Played where golf, polo, jai alai, jujitsu and baseball are unknown, tennis amounts to a sort of outdoor Esperanto perfected by that spry, cosmopolitan band of young men and women who, in white clothes and becoming sunburns, buzz around the world to play it. Danes, Poles, Czechs, Australians, Chileans, French, Siamese, Americans, Japanese, English, Spaniards, Germans -- they were all at Wimbledon last week for the sport's greatest tournament, the All-England Championships.

Men. Spain's Enrique Maier lost to Germany's courtly Baron Gottfried von Cramm. England"'s dashing, dark-haired Fred Perry, out to achieve the feat of playing through to his third consecutive All-England singles title, did away with tiny, troublesome "Bitsy" Grant of Atlanta, Ga. Wilmer Allison, No. 1 for the U. S., failed to take a set from Bunny Austin, but red-haired Donald Budge took three straight from Australia's No. 1, Adrian Quist, to reach the semifinals. In that round, as everyone expected, Perry beat Budge, after losing the first set. Von Cramm polished off Austin.

Said green-eyed, slick-haired Baron von Cramm last spring: "I have what you Englishmen call 'something up my sleeve.' ... It is a stroke I learned from Tilden.
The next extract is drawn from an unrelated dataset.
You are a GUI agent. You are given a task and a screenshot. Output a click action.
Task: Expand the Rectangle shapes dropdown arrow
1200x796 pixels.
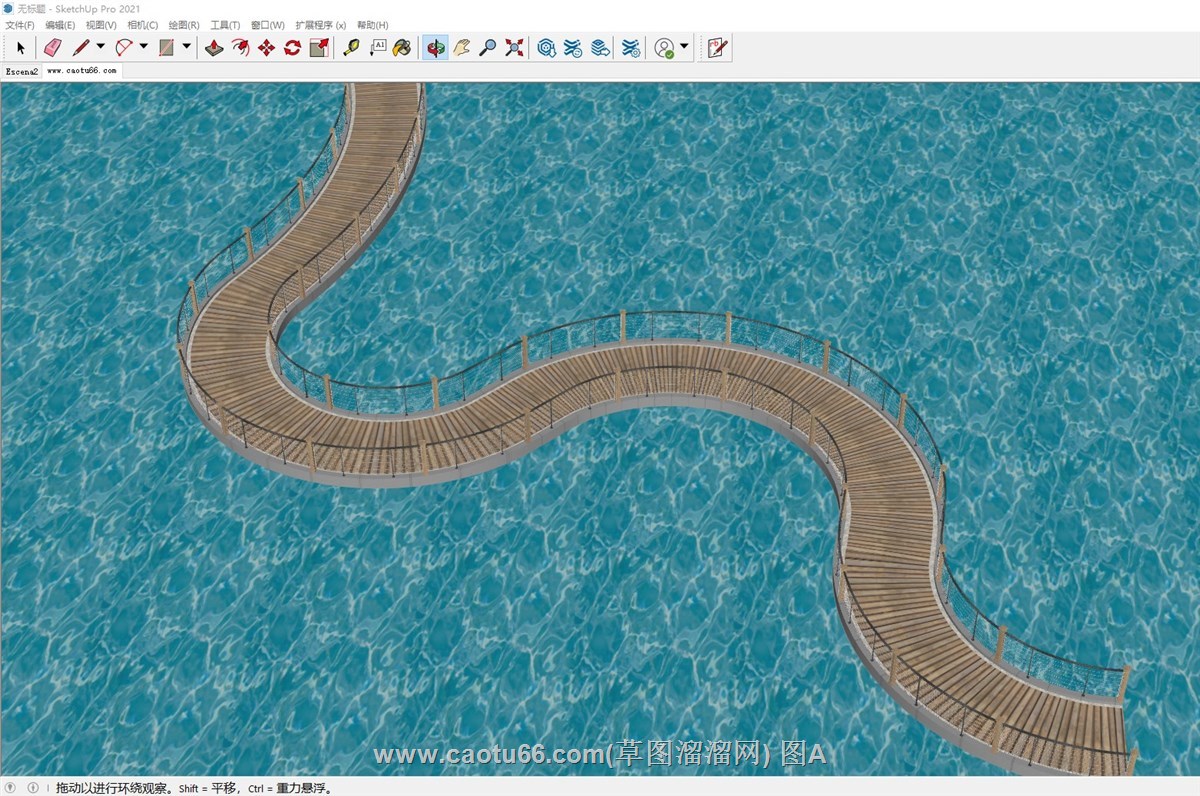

With it, he says I can beat Perry." In the French hard-court championship last month Baron von Cramm made good his boast. Last week in the final at Wimbledon, the first game, on Perry's serve, went to 24 points before Perry won it. What followed this exciting start was a dull walkaway which Perry won 6-1, 6-1, 6-0, while his opponent barely moved to make a return. When it was over, the umpire announced to the bewildered crowd of 25,000: ''Baron von Cramm strained a muscle in his thigh in his first service of the match and is sorry he could not play better."

Women, Quick as a lizard, Chile's slick little Anita Lizana out-tricked California's methodical Helen Jacobs 6-1, in the second set of a match which Miss Jacobs eventually won 6-2, 1-6, 6-4. Philadelphia's Anne Page fell on a wet court and broke her arm. Frau Hilda Krahwinkel Sperling, German-born Dane, beat England's schoolteacherish Dorothy Round, while Poland's jolly Jadwiga Jedrzejowska jiggled baseline drives into corners where England's pretty Kay Stammers could not reach them, 6-2, 6-2.

Beaten once before in a Wimbledon final, Frau Hilda Krahwinkel Sperling, in her second, last week encountered a young woman whose record in this respect was far superior to hers. Helen Jacobs had played in four Wimbledon finals, lost three of them to Mrs. Helen Wills Moody, one to Dorothy Round. Last week, Frau Sperling lost the first set, 6-2. Miss Jacobs lost the second, 6-4. Leading 4-2 in the third, Miss Jacobs lost two games. Leading 5-4, she lost another. Leading 6-5 and 40-15, she lost two match points, just as she did a year ago against Mrs. Moody. Astoundingly, the next time match point came, a Sperling drive went crashing into the net. Always roundly cheered at Wimbledon, Helen Jacobs last week for the first time heard herself cheered for winning.

Doubles Champions, at the end of "Wimbledon Wreek," which lasts a fort night, were all England's: Pat Hughes & Charles Tuckey; Kay Stammers & Freda James; Fred Perry & Dorothy Round.